> [TEXTAUSZUG]:

________________________

Birte Müller: „Willis Welt. Der nicht mehr ganz normale Wahnsinn“

Kann man ein Buch so gut fin­den, dass man beim Bloggen dar­über glatt eine Schreibblockade bekommt? Die Antwort muss ja sein, denn mir ging es mit Birte Müllers „Willis Welt. Der nicht mehr ganz nor­ma­le Wahnsinn“ so, einem gran­dio­sen Buch. Irgendwie hat es doch noch geklappt, zum Glück! Es ist so: Ich lese die dm-Zeitschrift alver­de, wenn ich sie in die Hände bekom­me. In der alver­de bzw. dem Magazin a tem­po dar­in gibt es eine Kolumne, über zwei Jahre lang hat Birte Müller sie ver­fasst, „Willis Welt“ hieß sie. Darin wie auch im Buch geht es um ihre Familie: Birte Müller, ihren Mann Matthias, ihre Tochter Olivia und vor allem um ihren Sohn Willi. Willi hat das Down-Syndrom, was den nor­mal-ver­rück­ten Alltag mit Kindern noch eine Spur extre­mer macht. Birte Müller beschö­nigt da gar nichts, sie schreibt so dar­über, dass man zwar hin und wie­der schlu­cken muss, vor allem aber ein­fach mit­fie­bert, sich manch­mal mitär­gert, oft mitlacht.

________________________

> [BEREITGESTELLTE DATEN]:
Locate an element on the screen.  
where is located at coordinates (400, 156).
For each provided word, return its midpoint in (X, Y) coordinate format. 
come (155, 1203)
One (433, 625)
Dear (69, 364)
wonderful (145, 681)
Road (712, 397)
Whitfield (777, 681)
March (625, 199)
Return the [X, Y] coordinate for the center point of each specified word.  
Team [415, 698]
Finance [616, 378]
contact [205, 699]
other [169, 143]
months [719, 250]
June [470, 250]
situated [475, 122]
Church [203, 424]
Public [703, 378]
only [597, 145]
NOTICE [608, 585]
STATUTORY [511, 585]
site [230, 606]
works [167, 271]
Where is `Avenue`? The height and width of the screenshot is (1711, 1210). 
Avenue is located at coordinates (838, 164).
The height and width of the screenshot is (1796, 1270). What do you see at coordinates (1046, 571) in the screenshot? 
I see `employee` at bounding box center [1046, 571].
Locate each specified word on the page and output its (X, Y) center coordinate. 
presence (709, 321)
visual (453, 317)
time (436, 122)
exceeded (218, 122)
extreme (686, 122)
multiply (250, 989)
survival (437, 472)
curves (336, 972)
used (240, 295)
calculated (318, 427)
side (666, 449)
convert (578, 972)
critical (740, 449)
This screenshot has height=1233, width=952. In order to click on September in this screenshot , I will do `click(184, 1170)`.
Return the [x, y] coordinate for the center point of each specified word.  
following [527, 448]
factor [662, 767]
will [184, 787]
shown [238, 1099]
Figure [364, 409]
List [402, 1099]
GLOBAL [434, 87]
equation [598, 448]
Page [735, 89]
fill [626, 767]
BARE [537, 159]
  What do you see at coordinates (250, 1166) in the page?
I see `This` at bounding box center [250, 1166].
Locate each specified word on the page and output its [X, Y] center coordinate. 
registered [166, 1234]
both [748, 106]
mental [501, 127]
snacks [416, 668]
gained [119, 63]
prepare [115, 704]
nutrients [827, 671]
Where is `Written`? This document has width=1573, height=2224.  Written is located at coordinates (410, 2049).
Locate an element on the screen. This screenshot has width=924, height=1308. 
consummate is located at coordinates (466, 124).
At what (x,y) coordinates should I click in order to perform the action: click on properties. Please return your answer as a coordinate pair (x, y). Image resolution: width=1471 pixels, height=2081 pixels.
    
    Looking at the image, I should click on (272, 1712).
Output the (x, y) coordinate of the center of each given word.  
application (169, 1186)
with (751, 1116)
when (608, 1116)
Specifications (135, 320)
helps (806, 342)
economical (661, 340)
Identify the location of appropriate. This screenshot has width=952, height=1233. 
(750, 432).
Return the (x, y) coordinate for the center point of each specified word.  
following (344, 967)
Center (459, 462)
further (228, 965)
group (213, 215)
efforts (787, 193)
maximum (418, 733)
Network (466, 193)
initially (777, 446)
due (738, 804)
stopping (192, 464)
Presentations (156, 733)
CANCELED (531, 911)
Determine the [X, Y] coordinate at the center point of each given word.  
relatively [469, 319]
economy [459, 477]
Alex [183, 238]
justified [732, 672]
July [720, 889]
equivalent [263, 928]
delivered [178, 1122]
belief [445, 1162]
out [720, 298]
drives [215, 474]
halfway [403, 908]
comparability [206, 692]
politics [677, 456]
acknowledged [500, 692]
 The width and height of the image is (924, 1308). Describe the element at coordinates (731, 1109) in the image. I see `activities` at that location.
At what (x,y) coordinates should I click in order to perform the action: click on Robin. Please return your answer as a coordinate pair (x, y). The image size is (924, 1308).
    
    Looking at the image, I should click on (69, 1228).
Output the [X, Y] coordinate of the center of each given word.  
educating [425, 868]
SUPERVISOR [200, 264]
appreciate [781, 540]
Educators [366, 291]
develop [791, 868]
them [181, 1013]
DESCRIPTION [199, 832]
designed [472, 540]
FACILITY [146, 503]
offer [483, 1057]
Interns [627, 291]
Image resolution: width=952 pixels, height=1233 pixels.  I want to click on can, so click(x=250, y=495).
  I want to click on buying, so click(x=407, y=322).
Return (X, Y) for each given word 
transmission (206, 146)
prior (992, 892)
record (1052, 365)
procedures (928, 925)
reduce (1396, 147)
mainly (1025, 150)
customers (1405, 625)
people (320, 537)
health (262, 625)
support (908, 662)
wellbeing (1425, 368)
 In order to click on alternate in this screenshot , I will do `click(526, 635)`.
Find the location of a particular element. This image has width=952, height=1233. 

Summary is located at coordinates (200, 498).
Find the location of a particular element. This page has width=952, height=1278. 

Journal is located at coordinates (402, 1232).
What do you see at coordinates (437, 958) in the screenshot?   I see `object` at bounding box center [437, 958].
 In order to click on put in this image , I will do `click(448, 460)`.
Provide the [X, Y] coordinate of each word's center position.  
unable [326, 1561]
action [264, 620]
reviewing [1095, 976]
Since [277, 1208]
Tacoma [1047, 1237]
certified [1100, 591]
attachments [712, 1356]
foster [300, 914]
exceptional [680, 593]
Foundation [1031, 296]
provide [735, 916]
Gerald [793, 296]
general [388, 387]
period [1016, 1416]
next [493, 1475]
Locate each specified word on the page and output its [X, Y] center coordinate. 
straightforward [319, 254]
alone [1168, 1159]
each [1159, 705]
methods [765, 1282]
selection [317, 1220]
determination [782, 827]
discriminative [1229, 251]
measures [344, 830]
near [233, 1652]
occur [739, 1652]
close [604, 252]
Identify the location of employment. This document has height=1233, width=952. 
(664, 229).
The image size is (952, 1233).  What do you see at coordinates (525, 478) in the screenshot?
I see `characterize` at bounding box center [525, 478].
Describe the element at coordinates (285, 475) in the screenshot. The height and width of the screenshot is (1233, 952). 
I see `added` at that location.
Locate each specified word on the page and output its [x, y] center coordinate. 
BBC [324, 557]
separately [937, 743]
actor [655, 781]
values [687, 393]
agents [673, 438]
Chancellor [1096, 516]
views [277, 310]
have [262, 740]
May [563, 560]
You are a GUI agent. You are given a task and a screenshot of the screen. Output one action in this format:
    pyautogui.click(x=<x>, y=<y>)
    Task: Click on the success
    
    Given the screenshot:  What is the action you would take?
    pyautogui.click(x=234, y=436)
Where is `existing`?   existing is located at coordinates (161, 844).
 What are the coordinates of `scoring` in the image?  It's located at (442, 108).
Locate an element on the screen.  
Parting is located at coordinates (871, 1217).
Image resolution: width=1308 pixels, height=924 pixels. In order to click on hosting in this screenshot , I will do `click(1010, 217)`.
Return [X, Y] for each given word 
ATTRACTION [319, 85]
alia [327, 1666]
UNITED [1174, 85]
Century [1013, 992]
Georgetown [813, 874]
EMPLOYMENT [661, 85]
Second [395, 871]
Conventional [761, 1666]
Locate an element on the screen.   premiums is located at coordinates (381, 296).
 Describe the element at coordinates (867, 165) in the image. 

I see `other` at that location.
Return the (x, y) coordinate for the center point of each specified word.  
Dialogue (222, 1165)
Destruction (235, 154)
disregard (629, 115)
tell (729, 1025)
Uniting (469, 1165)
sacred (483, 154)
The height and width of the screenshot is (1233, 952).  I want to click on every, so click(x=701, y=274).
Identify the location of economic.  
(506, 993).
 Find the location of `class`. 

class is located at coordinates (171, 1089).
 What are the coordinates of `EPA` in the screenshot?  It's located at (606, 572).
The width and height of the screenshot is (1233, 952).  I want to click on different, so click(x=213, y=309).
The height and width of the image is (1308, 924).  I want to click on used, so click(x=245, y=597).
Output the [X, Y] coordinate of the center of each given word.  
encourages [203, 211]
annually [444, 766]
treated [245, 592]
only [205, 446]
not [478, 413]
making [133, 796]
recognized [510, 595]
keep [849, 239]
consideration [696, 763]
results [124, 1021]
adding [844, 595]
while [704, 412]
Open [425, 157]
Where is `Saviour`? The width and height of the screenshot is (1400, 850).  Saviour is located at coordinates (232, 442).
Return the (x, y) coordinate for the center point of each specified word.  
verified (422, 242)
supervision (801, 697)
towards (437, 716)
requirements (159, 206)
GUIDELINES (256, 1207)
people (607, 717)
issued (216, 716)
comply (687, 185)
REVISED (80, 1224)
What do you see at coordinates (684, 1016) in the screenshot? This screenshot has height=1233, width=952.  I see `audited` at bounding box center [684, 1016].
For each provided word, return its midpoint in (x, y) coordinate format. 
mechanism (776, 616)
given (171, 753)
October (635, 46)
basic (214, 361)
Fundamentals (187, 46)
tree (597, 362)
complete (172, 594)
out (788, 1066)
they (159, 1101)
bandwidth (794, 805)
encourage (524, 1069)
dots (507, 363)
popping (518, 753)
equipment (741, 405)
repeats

________________________

> [IHRE AUFGABEN]:
(1) Schreiben Sie die Buchbesprechung oben vollständig und wortgetreu nieder.
(2) Entnehmen Sie den Datensätzen wortgetreu die Zeilen von der Zeile mit „at (606, 572).“ bis zur Zeile mit „The height and width of the image“, beide eingeschlossen. Geben Sie ausschließlich diese Zeilen wieder.

> [ERGEBNISSE JE AUFGABE]:
(1)
Birte Müller: „Willis Welt. Der nicht mehr ganz normale Wahnsinn“

Kann man ein Buch so gut fin­den, dass man beim Bloggen dar­über glatt eine Schreibblockade bekommt? Die Antwort muss ja sein, denn mir ging es mit Birte Müllers „Willis Welt. Der nicht mehr ganz nor­ma­le Wahnsinn“ so, einem gran­dio­sen Buch. Irgendwie hat es doch noch geklappt, zum Glück! Es ist so: Ich lese die dm-Zeitschrift alver­de, wenn ich sie in die Hände bekom­me. In der alver­de bzw. dem Magazin a tem­po dar­in gibt es eine Kolumne, über zwei Jahre lang hat Birte Müller sie ver­fasst, „Willis Welt“ hieß sie. Darin wie auch im Buch geht es um ihre Familie: Birte Müller, ihren Mann Matthias, ihre Tochter Olivia und vor allem um ihren Sohn Willi. Willi hat das Down-Syndrom, was den nor­mal-ver­rück­ten Alltag mit Kindern noch eine Spur extre­mer macht. Birte Müller beschö­nigt da gar nichts, sie schreibt so dar­über, dass man zwar hin und wie­der schlu­cken muss, vor allem aber ein­fach mit­fie­bert, sich manch­mal mitär­gert, oft mitlacht.

(2)
 What are the coordinates of `EPA` in the screenshot?  It's located at (606, 572).
The width and height of the screenshot is (1233, 952).  I want to click on different, so click(x=213, y=309).
The height and width of the image is (1308, 924).  I want to click on used, so click(x=245, y=597).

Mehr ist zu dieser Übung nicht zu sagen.